More on priors (old)#

Note that currently, you only need to set specific priors if you are using the alternative inside_outside or maximization methods. This page is primarily left in the documentation for historical reasons. For most purposes we recommend the default variational_gamma method: this only sets a prior on root ages and not on internal nodes (whose priors essentially take a flat value, contrained only by their topological connection to the roots, and which are updated via the expectation propagation mechanism).

Basic usage#

The build_prior_grid() and build_parameter_grid() functions allow you to create a bespoke prior for the Discrete-time. This can be passed in to date() using the priors argument. It provides a tuneable alternative to passing the population size directly to the date() function.

Along with adjusting the method, this can also be used to carry out more sophisticated analyses, tweaking the tsdate algorithm to alter its runtime and accuracy.

import tskit
import tsdate
ts = tskit.load("data/basic_example.trees")
mu = 1e-8  # mutation rate
N = 100  # effective population size

prior1 = tsdate.build_prior_grid(ts, population_size=N)
prior2 = tsdate.build_prior_grid(ts, population_size=N, timepoints=40)
prior3 = tsdate.build_prior_grid(ts, population_size=N, prior_distribution="gamma")

# Equiv to tsdate.inside_outside(ts, mutation_rate=mu, population_size=N)
ts1 = tsdate.inside_outside(ts, mutation_rate=mu, priors=prior1)

# Uses a denser timegrid
ts2 = tsdate.inside_outside(ts, mutation_rate=mu, priors=prior2)

# Approximate discrete-time priors with a gamma
ts3 = tsdate.inside_outside(ts, mutation_rate=mu, priors=prior3)

See below for more explanation of the interpretation of the parameters passed to build_prior_grid().

Prior shape#

For Discrete-time methods, it is possible to switch from the (default) lognormal approximation to a gamma distribution, used when building a mixture prior for nodes that have variable numbers of children in different genomic regions. The discretised prior is then constructed by evaluating the lognormal (or gamma) distribution across a grid of fixed times. Tests have shown that the lognormal is usually a better fit to the true prior in most cases.

Setting the timegrid#

For Discrete-time methods, a grid of timepoints is created. An explicit timegrid can be passed via the timepoints parameter. Alternatively, if a single integer is passed, a nonuniform time grid will be chosen based on quantiles of the lognormal (or gamma) approximation of the mixture prior.

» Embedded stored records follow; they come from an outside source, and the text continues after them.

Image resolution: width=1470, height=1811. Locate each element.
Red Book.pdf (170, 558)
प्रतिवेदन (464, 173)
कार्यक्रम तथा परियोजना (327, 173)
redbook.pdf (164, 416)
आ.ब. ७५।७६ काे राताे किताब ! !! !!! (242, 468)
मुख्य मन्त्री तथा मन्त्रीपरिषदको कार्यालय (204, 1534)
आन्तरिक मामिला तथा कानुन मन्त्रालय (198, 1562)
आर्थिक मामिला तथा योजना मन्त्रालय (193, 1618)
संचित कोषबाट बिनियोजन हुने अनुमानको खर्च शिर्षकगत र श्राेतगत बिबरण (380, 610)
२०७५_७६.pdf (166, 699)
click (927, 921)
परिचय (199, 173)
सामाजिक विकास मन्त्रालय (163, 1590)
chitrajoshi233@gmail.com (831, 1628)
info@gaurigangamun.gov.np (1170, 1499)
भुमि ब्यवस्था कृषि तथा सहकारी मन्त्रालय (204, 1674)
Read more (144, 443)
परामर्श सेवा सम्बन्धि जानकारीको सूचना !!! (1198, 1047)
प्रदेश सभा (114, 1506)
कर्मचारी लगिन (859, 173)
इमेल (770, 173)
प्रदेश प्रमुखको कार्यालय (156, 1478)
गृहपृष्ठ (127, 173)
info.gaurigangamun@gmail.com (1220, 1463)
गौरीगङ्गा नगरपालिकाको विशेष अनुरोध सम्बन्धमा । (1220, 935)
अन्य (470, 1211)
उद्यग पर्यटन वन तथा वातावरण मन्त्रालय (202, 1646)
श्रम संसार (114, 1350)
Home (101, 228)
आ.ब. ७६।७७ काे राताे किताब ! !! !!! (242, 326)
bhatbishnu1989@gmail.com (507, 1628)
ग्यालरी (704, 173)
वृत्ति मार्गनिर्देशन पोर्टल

Note that if an integer is given this is not the number of timepoints, but the number of quantiles used as a basis for generating timepoints. The actual number of timepoints will be larger than this number. For instance

timepoints = 10
prior = tsdate.build_prior_grid(ts, population_size=N, timepoints=timepoints)
dated_ts = tsdate.inside_outside(ts, mutation_rate=mu, priors=prior)

print(
    f"`timepoints`={timepoints}, producing a total of {len(prior.timepoints)}",
    "timepoints in the timegrid, at these times"
)
print(prior.timepoints)
`timepoints`=10, producing a total of 27 timepoints in the timegrid, at these times
[  0.           1.31114259   2.08111371   2.8918665    3.81479025
   4.91775488   6.29720612   8.11790797  10.70869495  14.88054978
  23.61918259  32.27581476  44.76860467  59.9292899   83.56615732
  99.98261661 119.46746649 141.08161503 169.06167087 190.74961256
 227.93254483 289.7263965  351.13933362 397.4112448  454.85521937
 533.97023983 668.83044558]

The conditional coalescent#

Currently, informative node-specific priors are based on the conditional coalescent. Specifically, in a tree sequence of s samples, the distribution of times for a node that always has n descendant samples is taken from the theoretical distribution of times for a node with n descendant tips averaged over all coalescent trees of s total tips (note that this assumes that all the samples are at time 0)

In most tree sequences, a node will not always have the same number of descendant samples in all regions of the genome. For such nodes, an approximate prior is constructed by averaging the mean and variance of the times, and then constructing a mixture prior based on a lognormal (default) or gamma distribution with the same mean and variance, weighted by the span of the node in each local tree.

It is unclear how well this approximation works in practice, as there are clear correlations between the span of a node and the number of children it has. Testing indicates that using a single prior for all nodes may provide better accuracy; this may also be a result of too strongly constraining each node prior to a fixed topology before dating. The best prior to use for different methods is a current topic of investigation, and may be subject to change in future versions of tsdate.